O xodó nas últimas duas safras tem sido as cultivares de ciclo médio e tardio, recomendadas para o norte da Argentina, como as das linhas 7000, 8000 e 9000 - esta última leva cerca de 150 dias para ser colhida.

Se antes o agricultor tinha medo de falar para o vizinho sobre seus experimentos com transgênicos, hoje há inclusive dias de campo informais para apresentar as novidades, revela um empresário de sementes de Passo Fundo, que também prefere não se identificar.

Um rentável mercado paralelo
VIVIAN EICHLER/ Casa Zero Hora/Passo Fundo

Acobertados pelo descontrole do plantio ilegal da soja transgênica, agricultores gaúchos alimentam um rentável mercado paralelo de grãos, baseado em riscos e conveniência.

Na ausência de estimativas oficiais para calcular a dimensão desse negócio, produtores descrevem como ocorre a compra e a venda fria de material genético, que conturba a safra no Estado.

Plantar, colher e vender soja nunca deu tanto dinheiro como nos últimos oito anos, época de entrada das primeiras cultivares da oleaginosa resistentes ao herbicida glifosato. Isso vale especialmente para quem não era do ramo de produção de sementes certificadas e se aventurou a multiplicar transgênicos.

– Basta ter uma estrutura de pré-limpeza e um classificador – explica A.C., produtor que se especializou em revender a chamada soja RR (Roundup Ready) para todo o Estado.

As sementes, separadas por variedades e devidamente identificadas, são até enviadas a laboratórios para testes dos níveis de germinação e vigor. A.C. já conquistou a confiança dos clientes e em 2002 vendeu mais de 4 mil sacas que serão colhidas em lavouras que vão desde São Borja até Vacaria. Para 2003, ele quer fazer cerca de 10 mil sacas.

– Aumentei meus ganhos de 50% a 100% – diz o produtor que acompanha o crescimento de seus 300 hectares de soja convencional e 700 de transgênica.
As primeiras bolsas foram compradas em 1997, por cerca de US$ 80 cada. Um ano depois, A.C. comprou cem unidades de duas cargas levadas ao Planalto Médio por um grupo de uruguaios.

Cada saca pode originar outras 40 ou 50 na safra seguinte. Os estrangeiros, que já tinham know how para cruzar as fronteiras trazendo agroquímicos contrabandeados, passam facilmente pela região de Santana do Livramento, por estradas secundárias. Além do Rio Grande do Sul, o grupo transporta para Mato Grosso e Paraná, via Paraguai.
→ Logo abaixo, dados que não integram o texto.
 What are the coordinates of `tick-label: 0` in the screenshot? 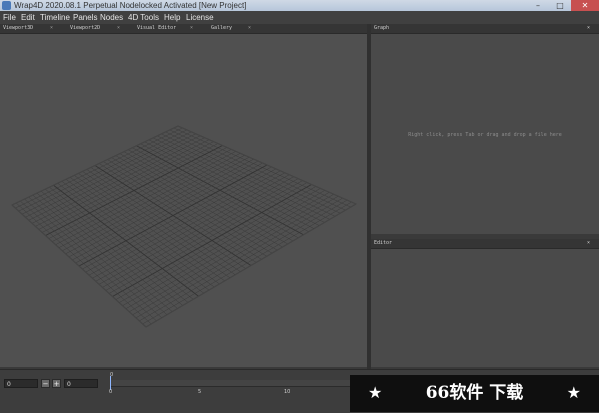 It's located at (111, 392).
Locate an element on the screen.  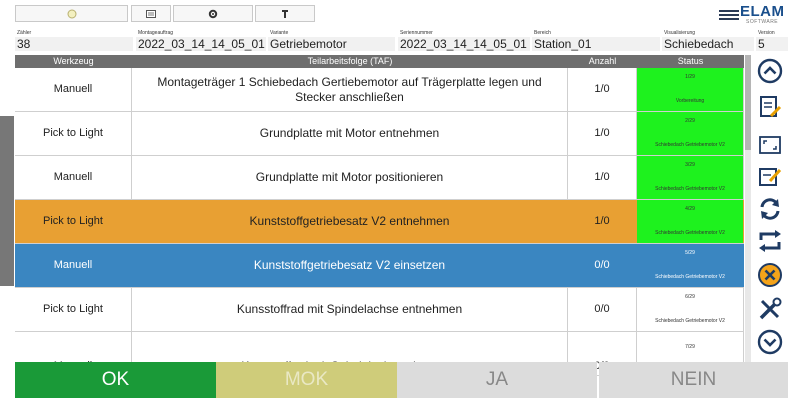
tools-button is located at coordinates (285, 14).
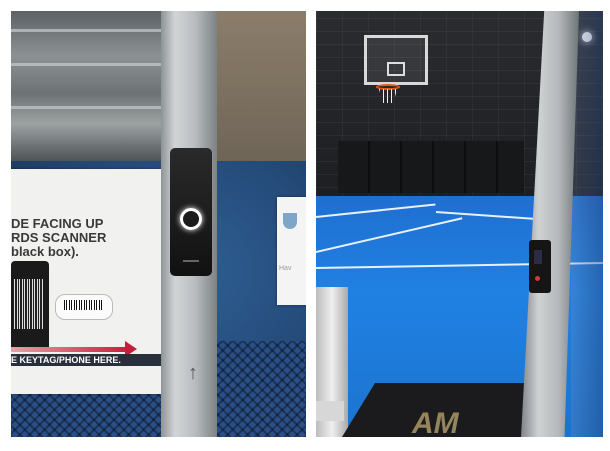  Describe the element at coordinates (191, 219) in the screenshot. I see `scanner-ring-icon` at that location.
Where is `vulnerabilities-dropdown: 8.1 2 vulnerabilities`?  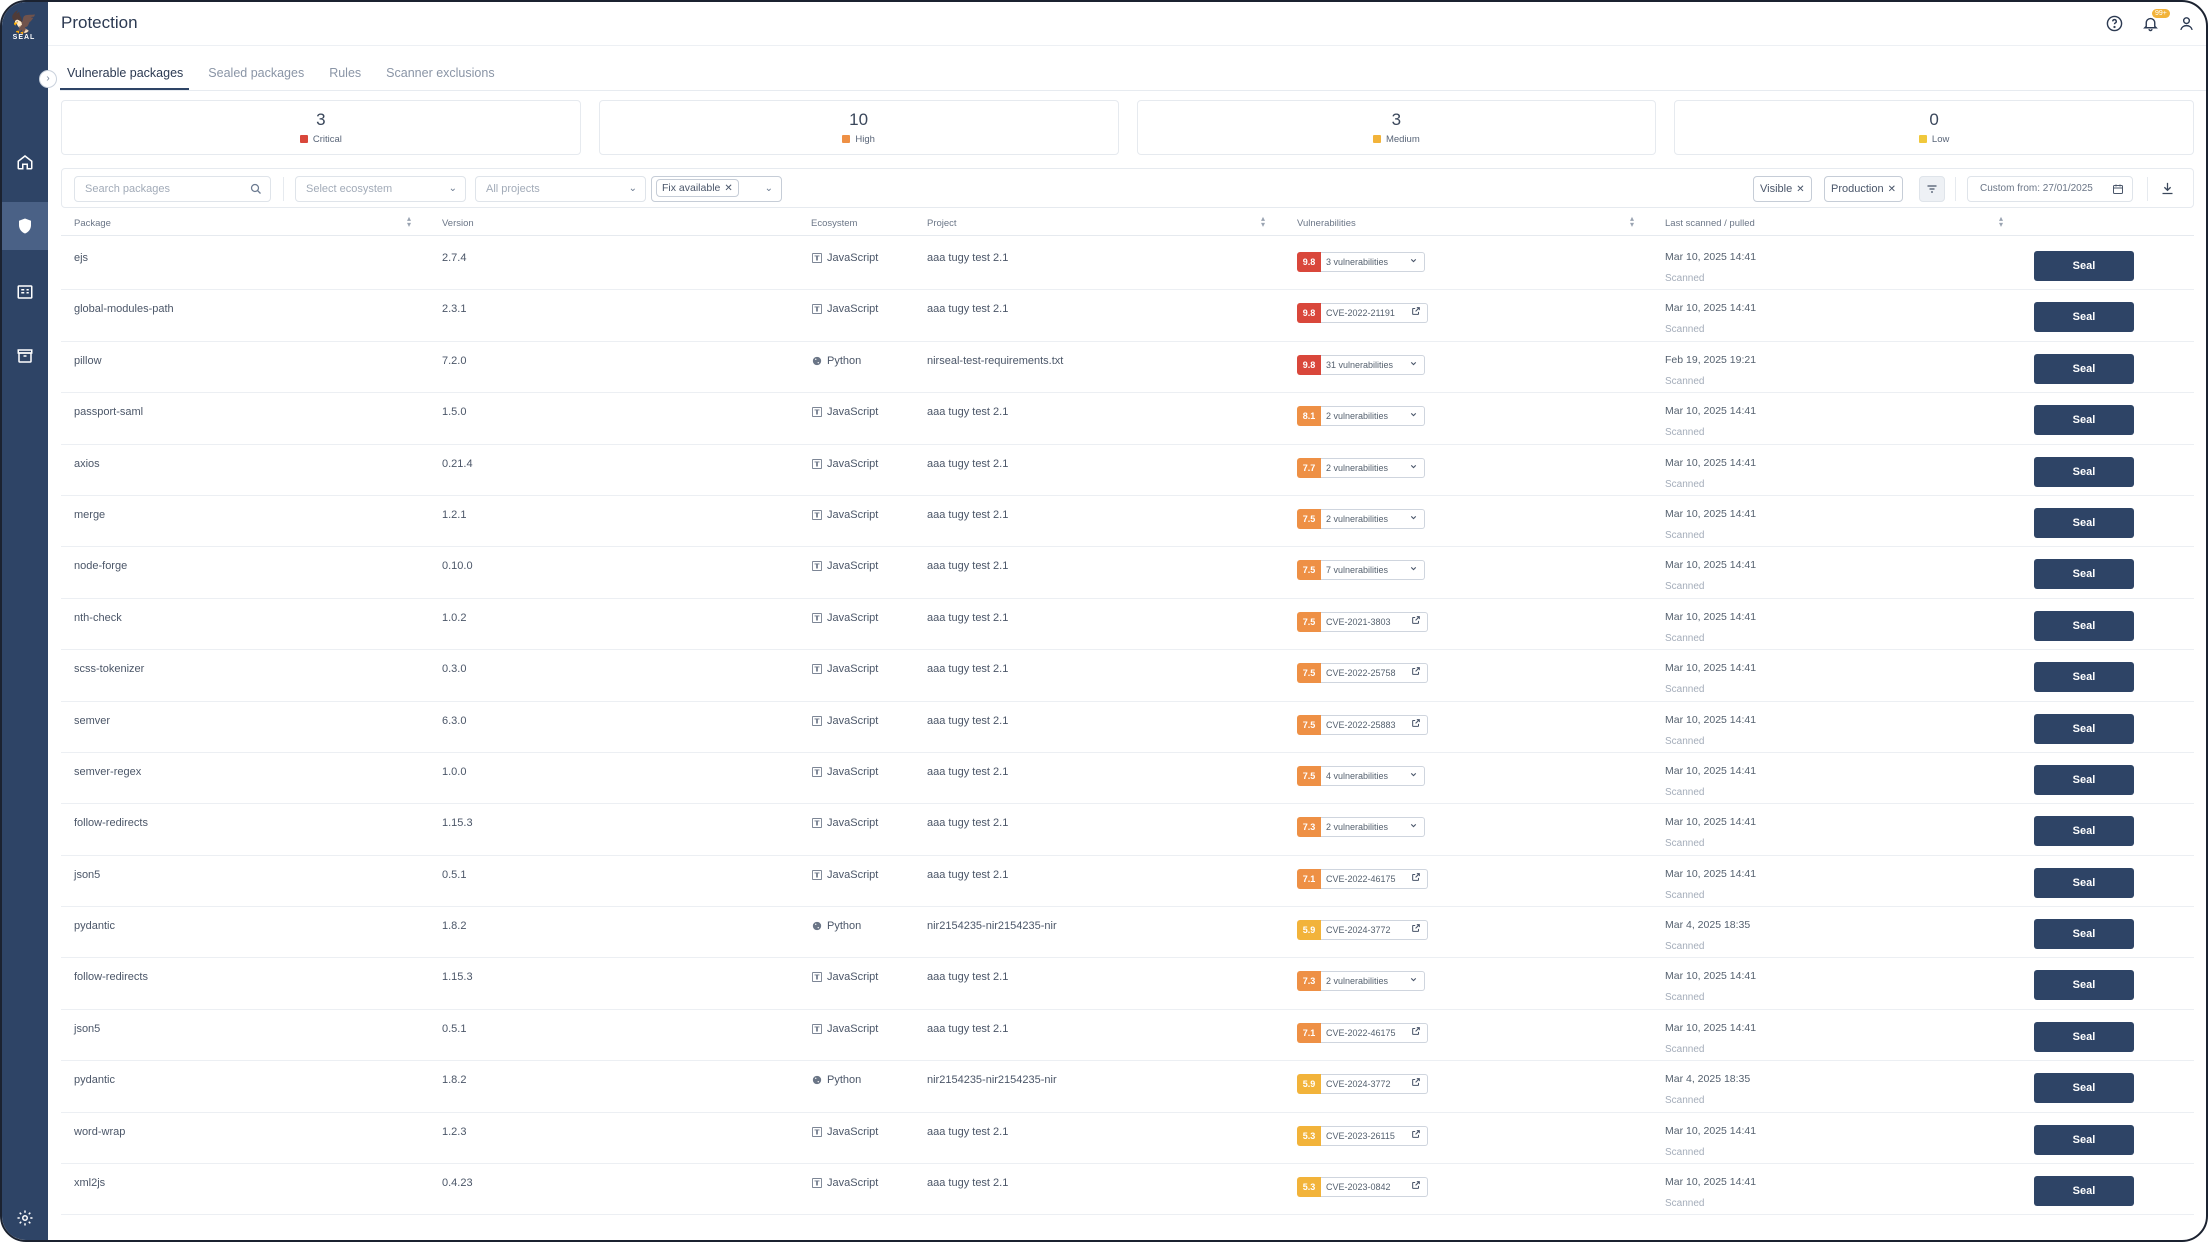 vulnerabilities-dropdown: 8.1 2 vulnerabilities is located at coordinates (1361, 416).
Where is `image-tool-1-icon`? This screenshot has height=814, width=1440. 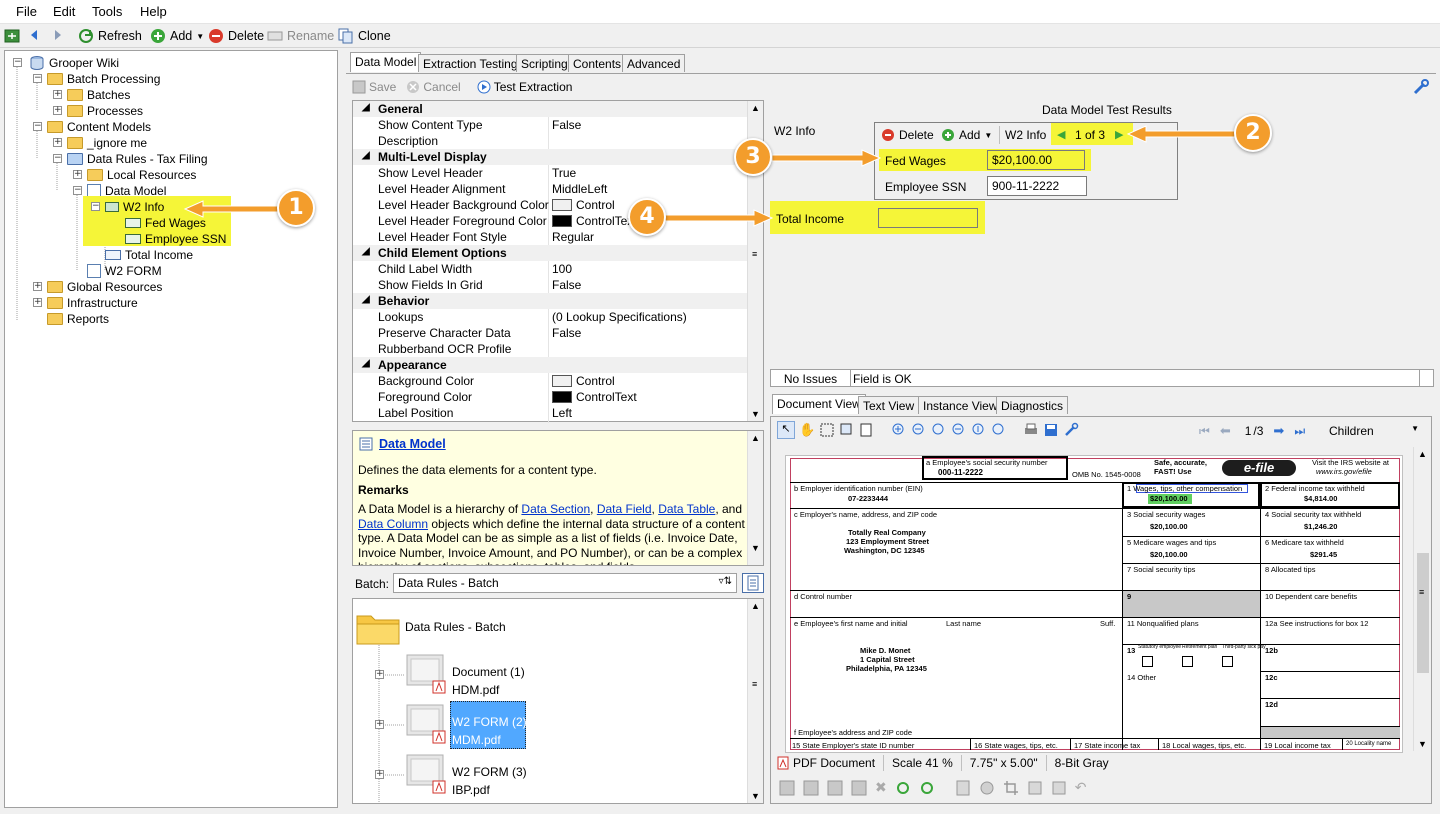
image-tool-1-icon is located at coordinates (787, 788).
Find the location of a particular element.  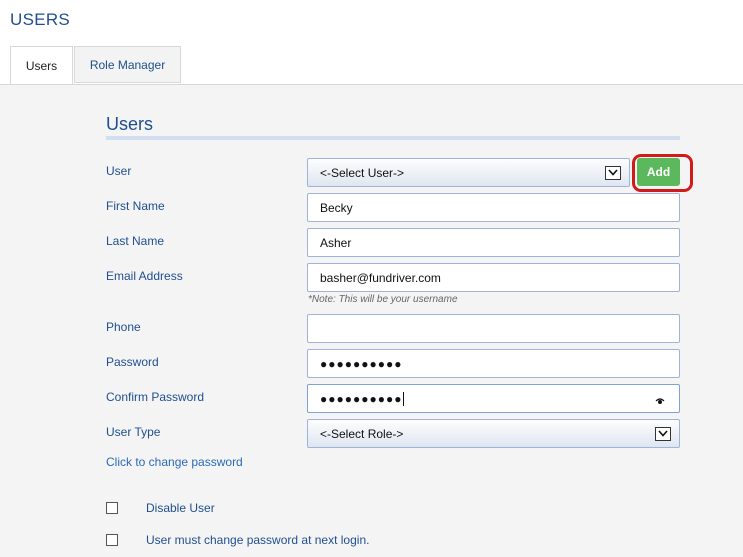

disable-user-label: Disable User is located at coordinates (180, 508).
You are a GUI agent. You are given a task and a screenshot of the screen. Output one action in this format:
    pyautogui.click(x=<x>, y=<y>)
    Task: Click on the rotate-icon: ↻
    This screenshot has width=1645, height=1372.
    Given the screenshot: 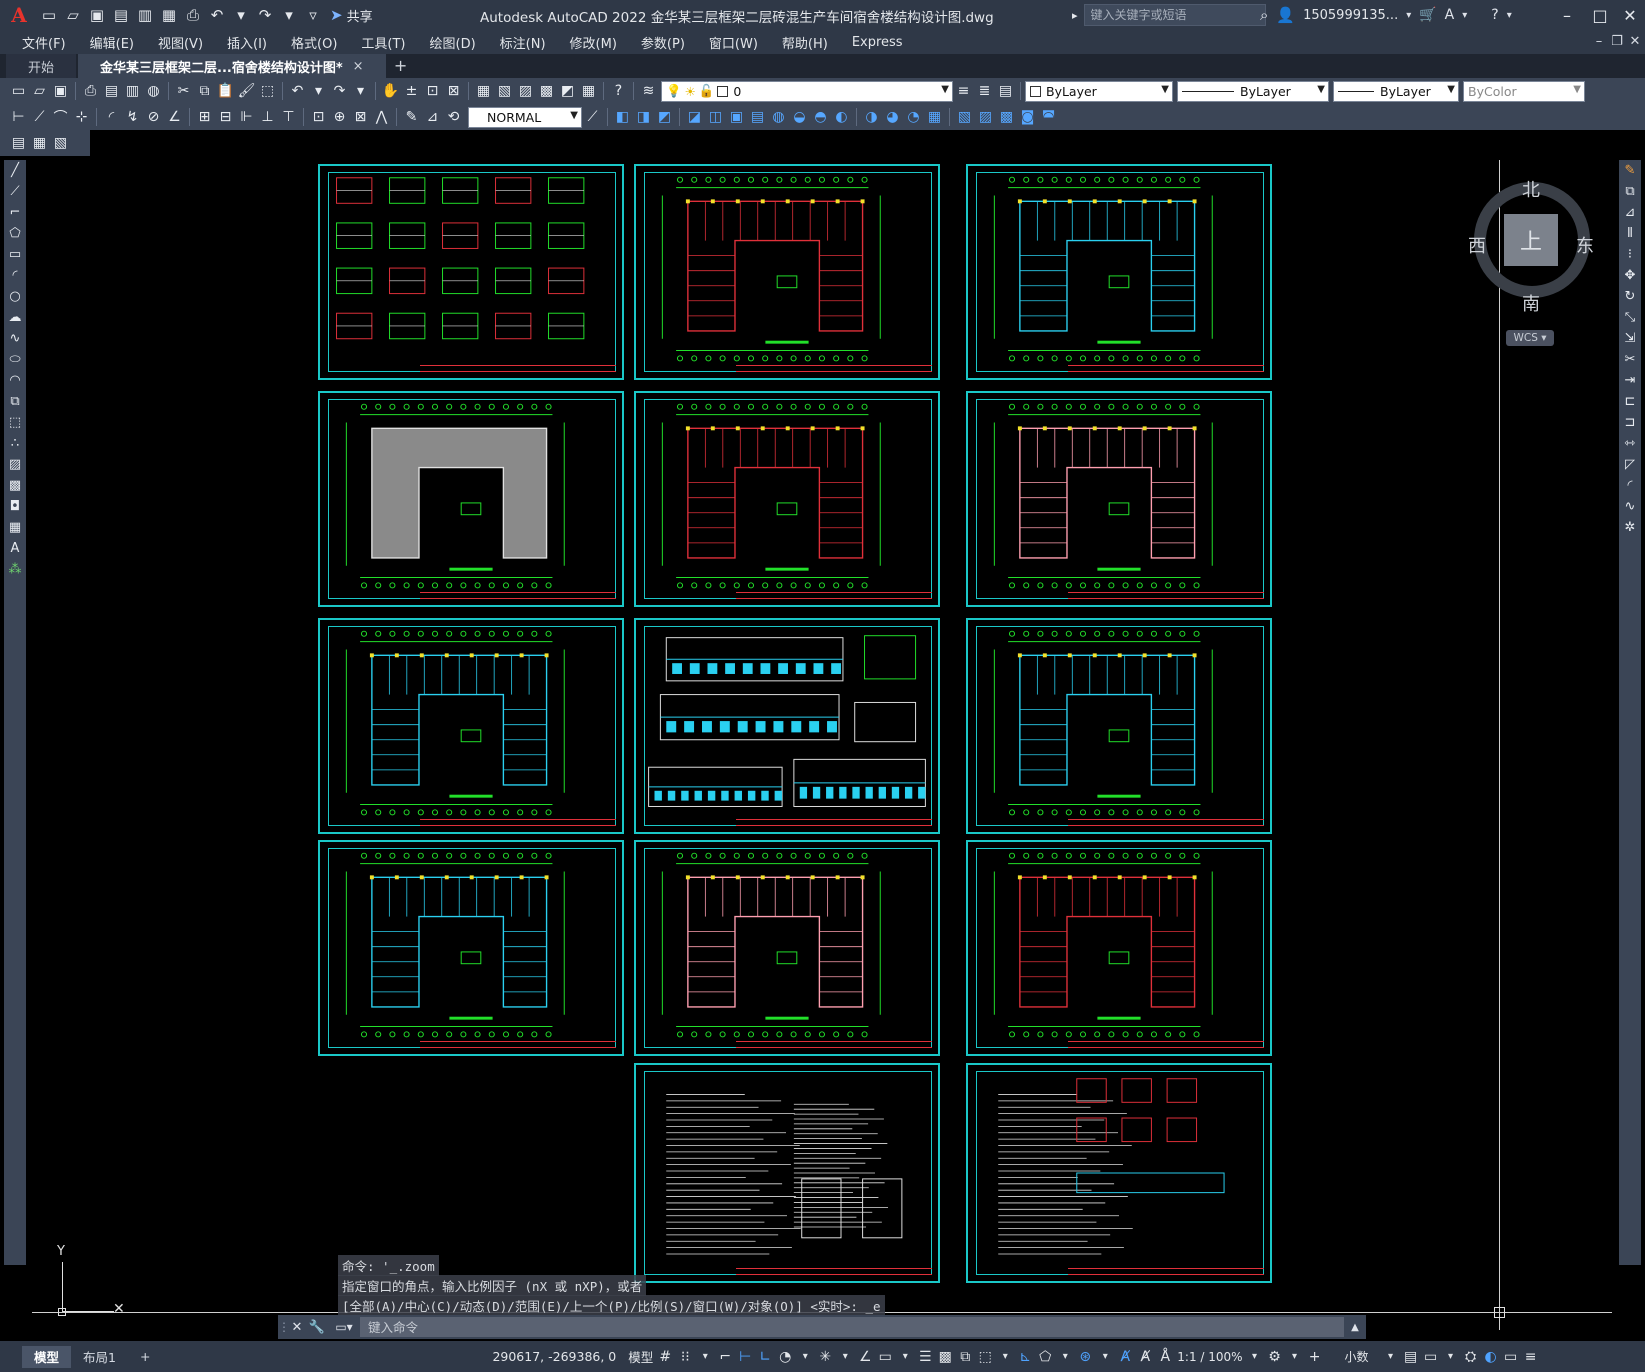 What is the action you would take?
    pyautogui.click(x=1630, y=296)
Os atravessadores compram as sementes de produtores argentinos, encarregados de multiplicar cultivares para as multinacionais que detêm a tecnologia no país vizinho. Eles desviam parte da produção vinculada à empresa, deixando de pagar royalties.

– Trazem a semente na embalagem original e oferecem até revenda garantida do que produzimos – revela A.C.

O maior número de negociações, porém, é gerido pelo escambo que disseminou de vez pelas lavouras a soja proibida em território nacional. O produtor que compra a semente guarda para o próximo ano ou negocia com o vizinho. Troca a saca de 60 quilos do grão industrial por uma de 50 quilos de semente ou como convier. A única garantia é a palavra.

– Os produtores negociam entre si. A oferta é tão abundante que a diferença para a convencional é de apenas 20% a 40% em relação ao preço pago na indústria – observa o comerciante de sementes Emeri Tonial, de Passo Fundo.

Um tradicional produtor de sementes fiscalizadas do Planalto Médio, que prefere preservar o nome, decidiu que não fará sementes da safra 2003 e entregará tudo à indústria. O motivo é a baixa procura por soja convencional.